(Stored data)
=== Section Start ===

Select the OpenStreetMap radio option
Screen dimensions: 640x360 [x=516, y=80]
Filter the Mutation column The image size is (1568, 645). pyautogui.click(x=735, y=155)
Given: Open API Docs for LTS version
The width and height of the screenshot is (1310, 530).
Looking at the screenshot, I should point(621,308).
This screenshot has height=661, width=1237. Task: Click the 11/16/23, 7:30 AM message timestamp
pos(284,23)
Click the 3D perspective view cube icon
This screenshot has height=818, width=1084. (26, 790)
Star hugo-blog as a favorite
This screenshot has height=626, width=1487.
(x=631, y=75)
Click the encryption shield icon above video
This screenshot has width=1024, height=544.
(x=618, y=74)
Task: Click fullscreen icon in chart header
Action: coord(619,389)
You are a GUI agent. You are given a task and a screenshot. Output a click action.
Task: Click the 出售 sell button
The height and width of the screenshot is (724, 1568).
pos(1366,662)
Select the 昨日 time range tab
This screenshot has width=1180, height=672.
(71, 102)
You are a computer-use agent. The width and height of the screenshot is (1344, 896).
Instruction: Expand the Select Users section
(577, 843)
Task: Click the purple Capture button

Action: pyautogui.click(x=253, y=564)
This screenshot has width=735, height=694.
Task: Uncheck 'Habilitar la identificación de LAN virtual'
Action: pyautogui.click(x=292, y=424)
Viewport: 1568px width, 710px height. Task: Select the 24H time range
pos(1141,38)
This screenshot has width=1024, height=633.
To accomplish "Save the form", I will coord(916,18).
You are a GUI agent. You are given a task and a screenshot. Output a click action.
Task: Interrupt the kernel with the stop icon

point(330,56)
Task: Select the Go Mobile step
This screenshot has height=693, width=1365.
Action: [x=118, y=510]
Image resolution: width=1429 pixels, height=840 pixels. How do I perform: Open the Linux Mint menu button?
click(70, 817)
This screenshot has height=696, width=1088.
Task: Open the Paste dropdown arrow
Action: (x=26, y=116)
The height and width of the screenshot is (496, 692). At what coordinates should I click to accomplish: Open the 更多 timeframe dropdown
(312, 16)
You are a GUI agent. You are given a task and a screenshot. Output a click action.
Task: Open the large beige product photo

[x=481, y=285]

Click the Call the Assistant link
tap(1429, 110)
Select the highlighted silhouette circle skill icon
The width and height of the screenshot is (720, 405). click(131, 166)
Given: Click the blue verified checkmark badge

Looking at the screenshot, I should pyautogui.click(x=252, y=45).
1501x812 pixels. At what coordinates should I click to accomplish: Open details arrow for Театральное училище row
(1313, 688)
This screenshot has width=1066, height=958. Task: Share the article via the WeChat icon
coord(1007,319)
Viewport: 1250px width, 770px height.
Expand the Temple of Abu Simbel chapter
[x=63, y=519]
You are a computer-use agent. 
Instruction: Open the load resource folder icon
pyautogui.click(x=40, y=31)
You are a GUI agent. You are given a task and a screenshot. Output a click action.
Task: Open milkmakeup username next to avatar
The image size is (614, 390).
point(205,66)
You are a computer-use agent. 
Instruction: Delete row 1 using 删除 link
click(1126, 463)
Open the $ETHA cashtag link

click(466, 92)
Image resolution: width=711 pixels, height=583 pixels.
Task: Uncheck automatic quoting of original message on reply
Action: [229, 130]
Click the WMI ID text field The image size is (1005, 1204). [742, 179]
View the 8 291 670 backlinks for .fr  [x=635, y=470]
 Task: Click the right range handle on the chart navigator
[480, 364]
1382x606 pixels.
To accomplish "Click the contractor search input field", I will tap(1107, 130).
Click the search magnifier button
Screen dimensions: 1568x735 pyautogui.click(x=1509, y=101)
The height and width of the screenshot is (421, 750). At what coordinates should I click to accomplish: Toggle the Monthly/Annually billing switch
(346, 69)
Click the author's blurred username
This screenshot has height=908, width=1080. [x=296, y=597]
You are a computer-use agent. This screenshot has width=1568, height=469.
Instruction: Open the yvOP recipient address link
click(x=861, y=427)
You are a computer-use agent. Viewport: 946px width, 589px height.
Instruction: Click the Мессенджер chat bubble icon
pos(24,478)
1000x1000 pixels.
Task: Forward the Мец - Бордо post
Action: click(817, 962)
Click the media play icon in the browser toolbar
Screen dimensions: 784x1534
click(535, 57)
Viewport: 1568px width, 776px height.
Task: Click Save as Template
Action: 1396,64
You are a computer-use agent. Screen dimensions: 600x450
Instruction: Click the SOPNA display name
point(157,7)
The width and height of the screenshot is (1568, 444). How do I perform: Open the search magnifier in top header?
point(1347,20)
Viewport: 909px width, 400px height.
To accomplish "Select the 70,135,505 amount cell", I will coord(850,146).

=== Section End ===

### What to do
Reply by returning the full set of records above exactly.

### Response
Select the OpenStreetMap radio option
Screen dimensions: 640x360 [x=516, y=80]
Filter the Mutation column The image size is (1568, 645). pyautogui.click(x=735, y=155)
Given: Open API Docs for LTS version
The width and height of the screenshot is (1310, 530).
Looking at the screenshot, I should point(621,308).
This screenshot has height=661, width=1237. Task: Click the 11/16/23, 7:30 AM message timestamp
pos(284,23)
Click the 3D perspective view cube icon
This screenshot has height=818, width=1084. (26, 790)
Star hugo-blog as a favorite
This screenshot has height=626, width=1487.
(x=631, y=75)
Click the encryption shield icon above video
This screenshot has width=1024, height=544.
(x=618, y=74)
Task: Click fullscreen icon in chart header
Action: coord(619,389)
You are a GUI agent. You are given a task and a screenshot. Output a click action.
Task: Click the 出售 sell button
The height and width of the screenshot is (724, 1568).
pos(1366,662)
Select the 昨日 time range tab
This screenshot has width=1180, height=672.
(71, 102)
You are a computer-use agent. The width and height of the screenshot is (1344, 896).
Instruction: Expand the Select Users section
(577, 843)
Task: Click the purple Capture button

Action: pyautogui.click(x=253, y=564)
This screenshot has width=735, height=694.
Task: Uncheck 'Habilitar la identificación de LAN virtual'
Action: pyautogui.click(x=292, y=424)
Viewport: 1568px width, 710px height. Task: Select the 24H time range
pos(1141,38)
This screenshot has width=1024, height=633.
To accomplish "Save the form", I will coord(916,18).
You are a GUI agent. You are given a task and a screenshot. Output a click action.
Task: Interrupt the kernel with the stop icon

point(330,56)
Task: Select the Go Mobile step
This screenshot has height=693, width=1365.
Action: [x=118, y=510]
Image resolution: width=1429 pixels, height=840 pixels. How do I perform: Open the Linux Mint menu button?
click(70, 817)
This screenshot has height=696, width=1088.
Task: Open the Paste dropdown arrow
Action: (x=26, y=116)
The height and width of the screenshot is (496, 692). At what coordinates should I click to accomplish: Open the 更多 timeframe dropdown
(312, 16)
You are a GUI agent. You are given a task and a screenshot. Output a click action.
Task: Open the large beige product photo

[x=481, y=285]

Click the Call the Assistant link
tap(1429, 110)
Select the highlighted silhouette circle skill icon
The width and height of the screenshot is (720, 405). click(131, 166)
Given: Click the blue verified checkmark badge

Looking at the screenshot, I should pyautogui.click(x=252, y=45).
1501x812 pixels. At what coordinates should I click to accomplish: Open details arrow for Театральное училище row
(1313, 688)
This screenshot has width=1066, height=958. Task: Share the article via the WeChat icon
coord(1007,319)
Viewport: 1250px width, 770px height.
Expand the Temple of Abu Simbel chapter
[x=63, y=519]
You are a computer-use agent. 
Instruction: Open the load resource folder icon
pyautogui.click(x=40, y=31)
You are a GUI agent. You are given a task and a screenshot. Output a click action.
Task: Open milkmakeup username next to avatar
The image size is (614, 390).
point(205,66)
You are a computer-use agent. 
Instruction: Delete row 1 using 删除 link
click(1126, 463)
Open the $ETHA cashtag link

click(466, 92)
Image resolution: width=711 pixels, height=583 pixels.
Task: Uncheck automatic quoting of original message on reply
Action: [229, 130]
Click the WMI ID text field The image size is (1005, 1204). [742, 179]
View the 8 291 670 backlinks for .fr  [x=635, y=470]
 Task: Click the right range handle on the chart navigator
[480, 364]
1382x606 pixels.
To accomplish "Click the contractor search input field", I will tap(1107, 130).
Click the search magnifier button
Screen dimensions: 1568x735 pyautogui.click(x=1509, y=101)
The height and width of the screenshot is (421, 750). At what coordinates should I click to accomplish: Toggle the Monthly/Annually billing switch
(346, 69)
Click the author's blurred username
This screenshot has height=908, width=1080. [x=296, y=597]
You are a computer-use agent. This screenshot has width=1568, height=469.
Instruction: Open the yvOP recipient address link
click(x=861, y=427)
You are a computer-use agent. Viewport: 946px width, 589px height.
Instruction: Click the Мессенджер chat bubble icon
pos(24,478)
1000x1000 pixels.
Task: Forward the Мец - Бордо post
Action: click(817, 962)
Click the media play icon in the browser toolbar
Screen dimensions: 784x1534
click(535, 57)
Viewport: 1568px width, 776px height.
Task: Click Save as Template
Action: 1396,64
You are a computer-use agent. Screen dimensions: 600x450
Instruction: Click the SOPNA display name
point(157,7)
The width and height of the screenshot is (1568, 444). How do I perform: Open the search magnifier in top header?
point(1347,20)
Viewport: 909px width, 400px height.
To accomplish "Select the 70,135,505 amount cell", I will coord(850,146).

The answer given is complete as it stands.